The Seventh Circuit drew similarities between this dispute and its 2010 ruling in Illinois v. Hemi Group, in which the court held that a New Mexico cigarette distributor that had sold hundreds of packages of cigarettes over the course of multiple years to an Illinois Department of Revenue agent through an interactive website was subject to personal jurisdiction in Illinois.
"Like Hemi, Revolution sells its products only online through its website and third-party websites. Revolution's interactive website for the sale of its products requires the customer to select a shipping address. Illinois is among the 'ship-to' options from which the customer must choose," the court said.
The roughly 767 Illinois residents who bought Revolution's Diesel Test product between October 2016 and June 2017 also received emails from Revolution thanking them, confirming their order and listing the Illinois shipping addresses, the court noted. So the company's efforts to establish commercial contacts in Illinois "fairly can be described as purposeful," the panel said.
The company can't "have its cake and eat it, too," the panel said, saying Revolution appears to want the benefit of a nationwide business model without the exposure.
A district judge dismissed the lawsuit in August 2017, saying Curry failed to allege that Revolution has contacts with Illinois beyond its online sales to justify the exercise of jurisdiction, such as an advertising campaign directed at the state.
But the Seventh Circuit said that while caution is warranted to make sure defendants aren't sued simply for operating a website accessible in the forum state, Revolution's 767 sales to Illinoisans is "solid evidence" it purposely exploited the Illinois market and distinguishes it from a defendant that merely operates a website.
Revolution began selling the supplement at issue in October 2016. Later that year, both Curry and Revolution's president Joshua Nussbaum filed trademark applications for their respective products. Curry filed suit the following year, after the U.S. Patent and Trademark Office suspended the processing of both applications, citing a likelihood of confusion between the marks, according to filings in the case.

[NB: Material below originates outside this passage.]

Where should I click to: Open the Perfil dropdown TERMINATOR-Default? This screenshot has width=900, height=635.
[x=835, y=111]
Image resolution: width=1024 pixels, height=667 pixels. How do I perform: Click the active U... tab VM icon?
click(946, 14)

Representatives for the parties could not be immediately reached for comment on Monday.
U.S. Circuit Judges Kenneth Ripple, Ilana Rovner and Amy Barrett sat on the panel for the Seventh Circuit.
Charles Curry represents himself.
Revolution is represented by Amy M. Gibson of Aronberg Goldgehn Davis & Garmisa.

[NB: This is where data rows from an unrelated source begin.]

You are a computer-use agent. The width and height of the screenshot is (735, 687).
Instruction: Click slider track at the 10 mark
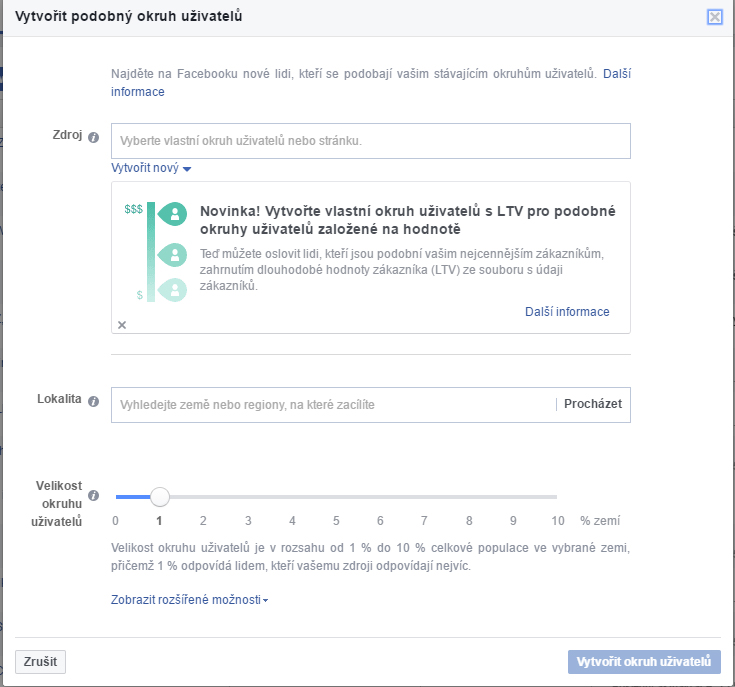[556, 497]
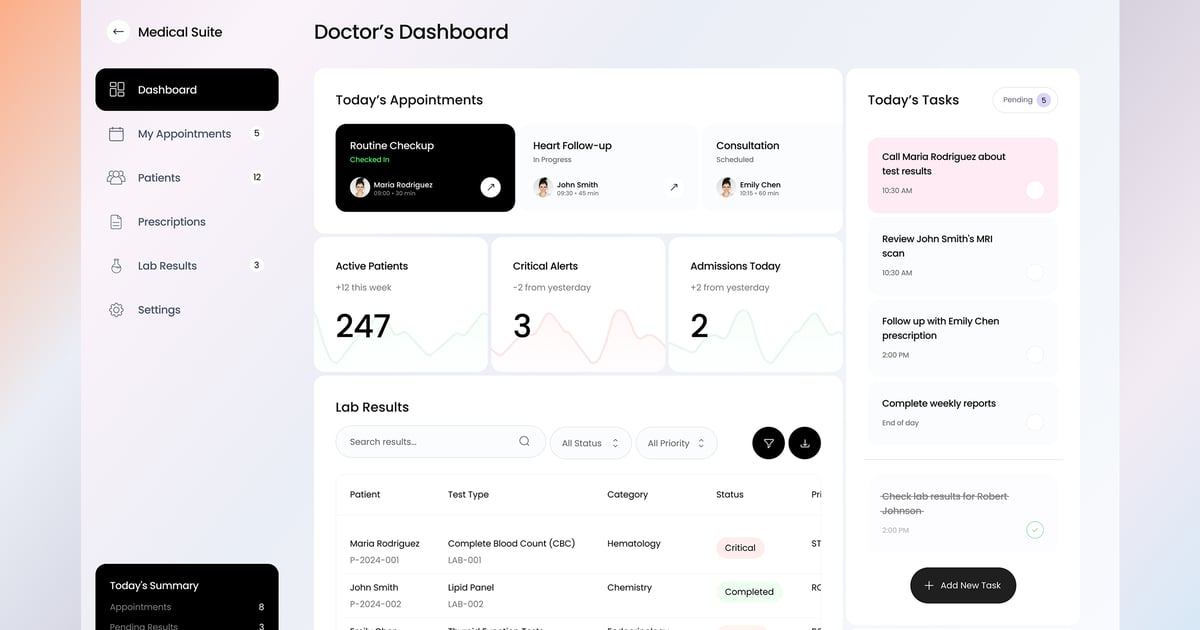Click the Prescriptions document icon in sidebar
Viewport: 1200px width, 630px height.
pos(116,222)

The case is Curry v Rev Labs et al. number 17-2900, in the U.S. Court of Appeals for the Seventh Circuit.
--Editing by Daniel King.
The district judge dismissed my case way back in 2017 and denied my motion to amend his decision. On appeal the 7th circuit overturned the district court recently basically saying this case stays in Illinois. The moral of the story is you cannot evade jurisdiction for torts because you believe they took place by way of internet transactions and you never (physically) entered the state. Those of you involved in law Calder v. Jones, and Keeton v. Hustler governs these types of case and have recently (although they are from 1984 before the internet was even around) have been applied to jurisdictional contacts made online:
-------
Online Sales Enough For Supplement Suit In Ill., 7th Circ. Says
By Celeste Bott
Law360 (February 10, 2020, 8:36 PM EST) -- The Seventh Circuit on Monday revived a trademark lawsuit brought by the owner of a dietary supplement company, holding a competitor could be sued in Illinois over its internet sales of a similarly packaged supplement for athletes.
A three-judge panel ruled that Charles Curry, founder of a company called Get Diesel Nutrition, could pursue his infringement claims against Revolution Laboratories LLC over its use of the branded language "Diesel Test Red Series, All Natural Testosterone Booster" on similar products.
"We see no unfairness in subjecting Revolution to jurisdiction in Illinois," the court said. "Revolution is not physically present in the state. Nevertheless, it has structured its marketing so that it can easily serve the state's consumers — and it has done so by selling the allegedly confusing product in substantial quantity."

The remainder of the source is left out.